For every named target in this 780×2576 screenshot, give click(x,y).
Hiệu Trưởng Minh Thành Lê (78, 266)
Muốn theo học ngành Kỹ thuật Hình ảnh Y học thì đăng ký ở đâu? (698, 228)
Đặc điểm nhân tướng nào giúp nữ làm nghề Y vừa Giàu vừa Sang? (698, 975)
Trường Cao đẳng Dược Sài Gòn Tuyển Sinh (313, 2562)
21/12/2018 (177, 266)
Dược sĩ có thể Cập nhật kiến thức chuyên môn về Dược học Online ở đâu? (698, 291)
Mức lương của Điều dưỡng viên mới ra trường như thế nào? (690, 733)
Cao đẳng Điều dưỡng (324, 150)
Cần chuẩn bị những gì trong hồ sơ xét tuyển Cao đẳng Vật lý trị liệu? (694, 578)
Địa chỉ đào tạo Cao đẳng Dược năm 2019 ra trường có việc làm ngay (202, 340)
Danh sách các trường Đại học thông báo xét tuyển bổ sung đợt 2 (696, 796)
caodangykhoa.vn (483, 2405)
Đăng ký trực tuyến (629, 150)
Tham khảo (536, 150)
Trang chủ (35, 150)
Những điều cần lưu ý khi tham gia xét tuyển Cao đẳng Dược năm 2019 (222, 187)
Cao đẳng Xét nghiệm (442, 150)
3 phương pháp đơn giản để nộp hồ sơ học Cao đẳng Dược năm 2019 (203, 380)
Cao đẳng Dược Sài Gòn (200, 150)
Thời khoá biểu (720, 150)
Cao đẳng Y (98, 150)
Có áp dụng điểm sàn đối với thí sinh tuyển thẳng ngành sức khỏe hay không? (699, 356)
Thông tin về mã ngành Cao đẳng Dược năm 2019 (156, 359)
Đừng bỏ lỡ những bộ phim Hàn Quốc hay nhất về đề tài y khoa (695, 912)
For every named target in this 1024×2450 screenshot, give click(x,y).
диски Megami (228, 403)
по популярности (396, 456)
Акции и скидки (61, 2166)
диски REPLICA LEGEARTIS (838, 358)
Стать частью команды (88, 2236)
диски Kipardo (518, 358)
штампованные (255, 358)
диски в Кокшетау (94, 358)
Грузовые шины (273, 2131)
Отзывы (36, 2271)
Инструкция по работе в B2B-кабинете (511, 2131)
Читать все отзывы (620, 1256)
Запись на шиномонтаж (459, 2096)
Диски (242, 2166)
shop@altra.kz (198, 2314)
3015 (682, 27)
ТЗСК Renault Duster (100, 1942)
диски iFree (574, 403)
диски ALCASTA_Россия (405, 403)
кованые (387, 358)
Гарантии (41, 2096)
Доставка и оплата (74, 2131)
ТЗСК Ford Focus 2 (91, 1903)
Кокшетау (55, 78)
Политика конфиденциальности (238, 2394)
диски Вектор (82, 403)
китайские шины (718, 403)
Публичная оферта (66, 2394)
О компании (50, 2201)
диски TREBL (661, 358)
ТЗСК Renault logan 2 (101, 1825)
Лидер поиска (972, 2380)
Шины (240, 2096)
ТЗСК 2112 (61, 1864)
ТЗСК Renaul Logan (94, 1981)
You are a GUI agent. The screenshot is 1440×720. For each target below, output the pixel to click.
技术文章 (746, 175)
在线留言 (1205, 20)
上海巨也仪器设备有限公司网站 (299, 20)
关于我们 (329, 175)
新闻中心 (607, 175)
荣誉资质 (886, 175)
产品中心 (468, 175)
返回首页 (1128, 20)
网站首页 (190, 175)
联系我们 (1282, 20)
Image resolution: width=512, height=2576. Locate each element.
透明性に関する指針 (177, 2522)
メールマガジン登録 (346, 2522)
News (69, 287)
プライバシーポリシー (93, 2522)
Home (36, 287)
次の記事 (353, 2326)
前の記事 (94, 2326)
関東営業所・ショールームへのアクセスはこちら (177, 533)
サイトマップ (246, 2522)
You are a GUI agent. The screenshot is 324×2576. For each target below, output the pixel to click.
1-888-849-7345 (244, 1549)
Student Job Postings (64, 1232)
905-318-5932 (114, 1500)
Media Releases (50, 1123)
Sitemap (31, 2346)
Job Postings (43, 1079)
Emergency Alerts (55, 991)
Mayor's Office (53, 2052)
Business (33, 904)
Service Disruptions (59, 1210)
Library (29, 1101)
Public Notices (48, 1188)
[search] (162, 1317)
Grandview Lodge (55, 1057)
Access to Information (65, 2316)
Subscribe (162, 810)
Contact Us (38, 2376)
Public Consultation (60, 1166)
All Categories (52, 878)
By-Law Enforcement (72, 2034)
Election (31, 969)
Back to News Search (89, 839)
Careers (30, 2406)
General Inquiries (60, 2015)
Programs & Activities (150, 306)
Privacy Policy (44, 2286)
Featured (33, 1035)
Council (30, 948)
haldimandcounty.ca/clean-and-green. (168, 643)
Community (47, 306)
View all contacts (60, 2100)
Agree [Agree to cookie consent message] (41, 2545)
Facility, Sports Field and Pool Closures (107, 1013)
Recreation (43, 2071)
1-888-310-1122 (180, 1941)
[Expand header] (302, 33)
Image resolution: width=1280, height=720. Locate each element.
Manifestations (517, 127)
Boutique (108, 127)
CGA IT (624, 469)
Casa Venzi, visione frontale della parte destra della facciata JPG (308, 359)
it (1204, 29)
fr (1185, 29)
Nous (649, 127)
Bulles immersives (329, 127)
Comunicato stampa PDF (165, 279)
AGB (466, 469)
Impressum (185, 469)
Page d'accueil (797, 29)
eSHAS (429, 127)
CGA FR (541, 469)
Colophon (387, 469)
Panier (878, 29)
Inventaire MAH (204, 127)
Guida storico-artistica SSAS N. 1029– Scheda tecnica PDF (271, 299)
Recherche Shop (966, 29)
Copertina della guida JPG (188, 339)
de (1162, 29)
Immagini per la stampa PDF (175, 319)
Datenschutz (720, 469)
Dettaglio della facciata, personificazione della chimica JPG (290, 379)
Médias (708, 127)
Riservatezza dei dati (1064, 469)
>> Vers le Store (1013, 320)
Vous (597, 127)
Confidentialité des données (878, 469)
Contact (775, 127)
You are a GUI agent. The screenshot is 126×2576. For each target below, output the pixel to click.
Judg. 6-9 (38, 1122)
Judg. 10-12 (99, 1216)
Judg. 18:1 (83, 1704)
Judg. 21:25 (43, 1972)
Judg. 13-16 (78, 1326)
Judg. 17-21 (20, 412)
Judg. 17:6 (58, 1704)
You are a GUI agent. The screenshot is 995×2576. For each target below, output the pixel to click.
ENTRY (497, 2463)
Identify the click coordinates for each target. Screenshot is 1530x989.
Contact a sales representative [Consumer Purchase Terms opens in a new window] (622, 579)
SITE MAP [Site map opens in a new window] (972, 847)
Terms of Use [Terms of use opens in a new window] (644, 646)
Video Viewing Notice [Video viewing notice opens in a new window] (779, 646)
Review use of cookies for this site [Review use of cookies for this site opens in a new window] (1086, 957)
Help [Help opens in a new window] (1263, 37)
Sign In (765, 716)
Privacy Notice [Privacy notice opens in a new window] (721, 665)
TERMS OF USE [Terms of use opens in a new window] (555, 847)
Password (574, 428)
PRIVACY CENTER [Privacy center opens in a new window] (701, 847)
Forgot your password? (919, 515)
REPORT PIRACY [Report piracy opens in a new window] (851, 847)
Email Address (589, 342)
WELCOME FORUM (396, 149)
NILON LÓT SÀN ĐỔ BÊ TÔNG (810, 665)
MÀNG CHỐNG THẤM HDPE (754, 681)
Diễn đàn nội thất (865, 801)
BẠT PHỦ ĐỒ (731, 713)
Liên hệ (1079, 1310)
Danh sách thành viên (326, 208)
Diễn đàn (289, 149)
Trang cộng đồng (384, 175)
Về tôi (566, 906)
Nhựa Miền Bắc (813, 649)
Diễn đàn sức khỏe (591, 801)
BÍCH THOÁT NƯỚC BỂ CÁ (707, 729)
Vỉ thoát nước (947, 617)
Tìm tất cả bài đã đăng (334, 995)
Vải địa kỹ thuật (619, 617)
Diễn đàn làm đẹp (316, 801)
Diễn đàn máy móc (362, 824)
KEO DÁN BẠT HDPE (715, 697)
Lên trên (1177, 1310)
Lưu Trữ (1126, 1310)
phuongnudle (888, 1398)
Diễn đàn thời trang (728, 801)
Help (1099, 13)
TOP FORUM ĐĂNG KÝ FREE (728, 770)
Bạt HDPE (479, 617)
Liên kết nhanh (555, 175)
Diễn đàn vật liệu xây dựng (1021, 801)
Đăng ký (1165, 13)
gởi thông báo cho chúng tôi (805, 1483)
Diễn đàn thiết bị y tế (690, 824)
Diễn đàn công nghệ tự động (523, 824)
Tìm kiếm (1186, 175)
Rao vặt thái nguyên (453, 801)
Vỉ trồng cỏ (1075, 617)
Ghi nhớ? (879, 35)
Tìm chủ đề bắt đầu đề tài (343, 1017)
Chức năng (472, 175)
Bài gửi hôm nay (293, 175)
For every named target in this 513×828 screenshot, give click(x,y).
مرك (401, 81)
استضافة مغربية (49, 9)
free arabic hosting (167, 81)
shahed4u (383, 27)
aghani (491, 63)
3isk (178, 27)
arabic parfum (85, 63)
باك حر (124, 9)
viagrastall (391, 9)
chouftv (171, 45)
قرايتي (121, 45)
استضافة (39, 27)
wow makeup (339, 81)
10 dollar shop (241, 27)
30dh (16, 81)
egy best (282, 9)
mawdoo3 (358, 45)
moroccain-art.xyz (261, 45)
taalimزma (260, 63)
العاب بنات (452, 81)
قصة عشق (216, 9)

****

> _Directions for this task_: Take the data from the line containing "关于我们 (329, 175)" through the line containing "Public Notices (48, 1188)" and output those lines as a numbered list, leaving out any blank lines.

> _Task output_:
1. 关于我们 (329, 175)
2. 新闻中心 (607, 175)
3. 荣誉资质 (886, 175)
4. 产品中心 (468, 175)
5. 返回首页 (1128, 20)
6. 网站首页 (190, 175)
7. 联系我们 (1282, 20)
8. Image resolution: width=512, height=2576. Locate each element.
9. 透明性に関する指針 (177, 2522)
10. メールマガジン登録 (346, 2522)
11. News (69, 287)
12. プライバシーポリシー (93, 2522)
13. Home (36, 287)
14. 次の記事 (353, 2326)
15. 前の記事 (94, 2326)
16. 関東営業所・ショールームへのアクセスはこちら (177, 533)
17. サイトマップ (246, 2522)
18. You are a GUI agent. The screenshot is 324×2576. For each target below, output the pixel to click.
19. 1-888-849-7345 (244, 1549)
20. Student Job Postings (64, 1232)
21. 905-318-5932 (114, 1500)
22. Media Releases (50, 1123)
23. Sitemap (31, 2346)
24. Job Postings (43, 1079)
25. Emergency Alerts (55, 991)
26. Mayor's Office (53, 2052)
27. Business (33, 904)
28. Service Disruptions (59, 1210)
29. Library (29, 1101)
30. Public Notices (48, 1188)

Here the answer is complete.